Instructions:
**1)** List every kind of source that, according to the book notices, Bourke draws on in Dismembering the Male.
**2)** Pick up the book notices on British history after their last line, continuing from the Davies entry on the Labour Party.

Page:
========================================================================

Bourke, Joanna. Dismembering the Male. Men's Bodies, Britain and the Great War. [Picturing History.] Reaktion Books, London 1996. 336 pp. Ill. £19.95.
This study examines the impact of the World War I on the male body, on men in social respects and on masculine identity in Great Britain in general. Using letters, diaries, oral histories of both members of the military and civilians, as well as illustrations, Dr Bourke deals with different facets of the War and masculinity, such as the position of those who were dismembered or disabled, male intimacy in the army, the way men experienced death and the fates of their bodies after their death. She argues that wartime experiences led to increased sharing of gender identities between men of different classes and ages.

Davies, A.J. To Build A New Jerusalem. The British Labour Party from Keir Hardie to Tony Blair. Abacus, London 1996. xiii, 578 pp. Ill. £9.99; A$19.95; C$18.99.

========================================================================

Records shown:
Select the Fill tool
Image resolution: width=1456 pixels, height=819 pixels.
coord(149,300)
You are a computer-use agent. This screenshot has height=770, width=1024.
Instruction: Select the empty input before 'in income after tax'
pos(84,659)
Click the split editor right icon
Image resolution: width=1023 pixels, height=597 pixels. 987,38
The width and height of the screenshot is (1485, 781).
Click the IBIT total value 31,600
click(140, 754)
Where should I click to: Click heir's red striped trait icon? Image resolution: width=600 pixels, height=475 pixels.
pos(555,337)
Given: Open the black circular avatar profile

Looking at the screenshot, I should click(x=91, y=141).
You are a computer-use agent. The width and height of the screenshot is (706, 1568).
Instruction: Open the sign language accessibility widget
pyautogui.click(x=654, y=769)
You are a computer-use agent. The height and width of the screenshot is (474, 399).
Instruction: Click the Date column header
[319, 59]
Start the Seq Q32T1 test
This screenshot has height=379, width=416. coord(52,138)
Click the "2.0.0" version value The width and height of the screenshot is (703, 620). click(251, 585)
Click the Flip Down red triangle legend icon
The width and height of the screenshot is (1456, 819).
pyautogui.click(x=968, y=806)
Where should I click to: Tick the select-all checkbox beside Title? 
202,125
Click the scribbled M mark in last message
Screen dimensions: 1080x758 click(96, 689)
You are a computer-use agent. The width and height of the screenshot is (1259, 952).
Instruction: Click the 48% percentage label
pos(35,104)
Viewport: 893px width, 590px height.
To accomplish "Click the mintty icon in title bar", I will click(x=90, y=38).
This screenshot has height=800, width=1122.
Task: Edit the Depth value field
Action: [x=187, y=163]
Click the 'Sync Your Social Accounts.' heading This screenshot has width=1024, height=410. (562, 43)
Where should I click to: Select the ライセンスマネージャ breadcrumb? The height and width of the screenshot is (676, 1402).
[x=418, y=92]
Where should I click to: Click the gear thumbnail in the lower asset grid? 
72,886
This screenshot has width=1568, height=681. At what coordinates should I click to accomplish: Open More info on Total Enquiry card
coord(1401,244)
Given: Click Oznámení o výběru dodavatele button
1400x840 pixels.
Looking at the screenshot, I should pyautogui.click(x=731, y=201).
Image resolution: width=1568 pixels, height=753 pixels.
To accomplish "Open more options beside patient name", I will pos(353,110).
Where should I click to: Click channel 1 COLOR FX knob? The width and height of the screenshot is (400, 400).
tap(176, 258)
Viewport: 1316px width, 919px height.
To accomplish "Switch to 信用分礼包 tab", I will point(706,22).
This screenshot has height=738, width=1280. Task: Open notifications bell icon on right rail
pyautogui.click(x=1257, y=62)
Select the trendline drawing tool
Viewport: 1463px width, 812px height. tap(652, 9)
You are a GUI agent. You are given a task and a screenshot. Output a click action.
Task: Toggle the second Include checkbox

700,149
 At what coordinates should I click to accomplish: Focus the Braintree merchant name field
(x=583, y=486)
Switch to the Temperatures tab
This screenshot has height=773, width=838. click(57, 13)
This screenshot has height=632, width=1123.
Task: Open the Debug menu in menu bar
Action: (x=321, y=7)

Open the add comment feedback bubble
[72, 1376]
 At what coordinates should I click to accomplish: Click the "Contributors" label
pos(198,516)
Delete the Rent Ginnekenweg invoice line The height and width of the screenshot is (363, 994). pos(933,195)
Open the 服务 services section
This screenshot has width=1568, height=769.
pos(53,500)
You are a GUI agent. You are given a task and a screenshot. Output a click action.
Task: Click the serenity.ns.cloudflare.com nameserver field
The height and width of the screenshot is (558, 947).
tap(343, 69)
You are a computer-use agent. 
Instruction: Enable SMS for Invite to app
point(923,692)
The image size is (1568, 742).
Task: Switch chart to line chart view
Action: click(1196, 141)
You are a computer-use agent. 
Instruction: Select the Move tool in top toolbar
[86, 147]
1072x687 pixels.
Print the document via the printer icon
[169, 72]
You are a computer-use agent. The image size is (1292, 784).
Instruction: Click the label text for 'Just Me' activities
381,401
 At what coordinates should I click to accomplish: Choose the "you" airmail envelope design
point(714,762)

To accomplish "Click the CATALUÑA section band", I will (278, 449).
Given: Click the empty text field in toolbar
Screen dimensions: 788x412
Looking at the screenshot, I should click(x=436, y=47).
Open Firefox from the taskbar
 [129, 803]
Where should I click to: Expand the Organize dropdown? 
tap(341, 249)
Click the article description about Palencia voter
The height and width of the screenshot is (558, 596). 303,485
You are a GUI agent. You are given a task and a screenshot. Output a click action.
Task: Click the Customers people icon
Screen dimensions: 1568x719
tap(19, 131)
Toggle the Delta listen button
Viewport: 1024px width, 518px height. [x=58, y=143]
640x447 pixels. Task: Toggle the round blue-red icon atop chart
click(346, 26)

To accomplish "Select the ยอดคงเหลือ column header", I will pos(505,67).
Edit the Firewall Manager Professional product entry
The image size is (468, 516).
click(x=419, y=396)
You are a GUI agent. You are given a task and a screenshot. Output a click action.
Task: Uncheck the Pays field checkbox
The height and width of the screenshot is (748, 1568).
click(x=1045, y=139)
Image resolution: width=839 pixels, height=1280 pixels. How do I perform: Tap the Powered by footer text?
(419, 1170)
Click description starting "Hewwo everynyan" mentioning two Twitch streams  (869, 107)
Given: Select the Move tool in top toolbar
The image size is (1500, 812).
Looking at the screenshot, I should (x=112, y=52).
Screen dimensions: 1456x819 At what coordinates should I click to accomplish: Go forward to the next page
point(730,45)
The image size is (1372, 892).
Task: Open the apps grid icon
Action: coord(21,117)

========================================================================

Solved problems:
**1)** letters, diaries, oral histories of military members and civilians, illustrations

**2)**
This is a revised, updated and considerably expanded paperback edition of the book which in 1992 bore as subtitle: "The British Labour Movement from the 1880s to the 1990s" and was annotated in IRSH 38 (1993), p. 281. Issues like Labour's financial history, the relationship with the unions and the Labour Party's grass roots and regional differences are addressed more extensively in this new edition.

Davies, Sam. Liverpool Labour. Social and Political Influences on the Development of the Labour Party in Liverpool, 1900-1939. Keele University Press, Keele 1996. 416 pp. Ill. Maps. £45.00.
The Labour Party in Liverpool came to power only in 1955, extraordinarily late compared to most other large city parties. In this study Dr Davies examines the role of Liverpool's distinctive social and political context and the complex interaction of class, occupation, religion, ethnicity and gender in the development of the Liverpool Labour Party between 1900 and 1939 in order to explain its weakness in the city and its notorious reputation as an undemocratic, right-wing political machine. A large part of the book consists of appendices with a wide variety of detailed data on election results and demographic structure of the city, party and trade-union members and officials.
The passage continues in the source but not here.